Le seul but de John Jakob Raskob était de construire l’immeuble le plus haut possible, les architectes Shreve, Lamb & Harmon firent preuve d’une extrême ingéniosité pour permettre l’édification de cette immense tour en plein centre de la ville. Par ailleurs le krach de 29 généra  pour le milliardaire américain des contraintes de financement, il imposa à ses architectes un délai de construction délirant pour l’époque : 18 mois.
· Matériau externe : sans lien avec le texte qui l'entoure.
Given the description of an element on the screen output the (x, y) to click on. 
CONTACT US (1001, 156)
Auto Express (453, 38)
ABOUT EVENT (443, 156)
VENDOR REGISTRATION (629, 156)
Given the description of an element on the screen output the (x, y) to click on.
La structure de l’immeuble s’élevait de quatre étages par semaine dans le ciel de New-York et atteignit 381 m. de hauteur. L’élégance du dessin de la tour réalisée par Lamb, sa hauteur vertigineuse, sa simplicité en fond l’un des bâtiments les plus élégants de la ville. Sa médiatisation, personnage de nombreux film dont les célèbres King Kong, en ont fait une icône contemporaine.

Photos: Lankaart (c)

New York - L' Empire State Bulding Shreve, Lamb & Harmon - Photos: Lankaart (c)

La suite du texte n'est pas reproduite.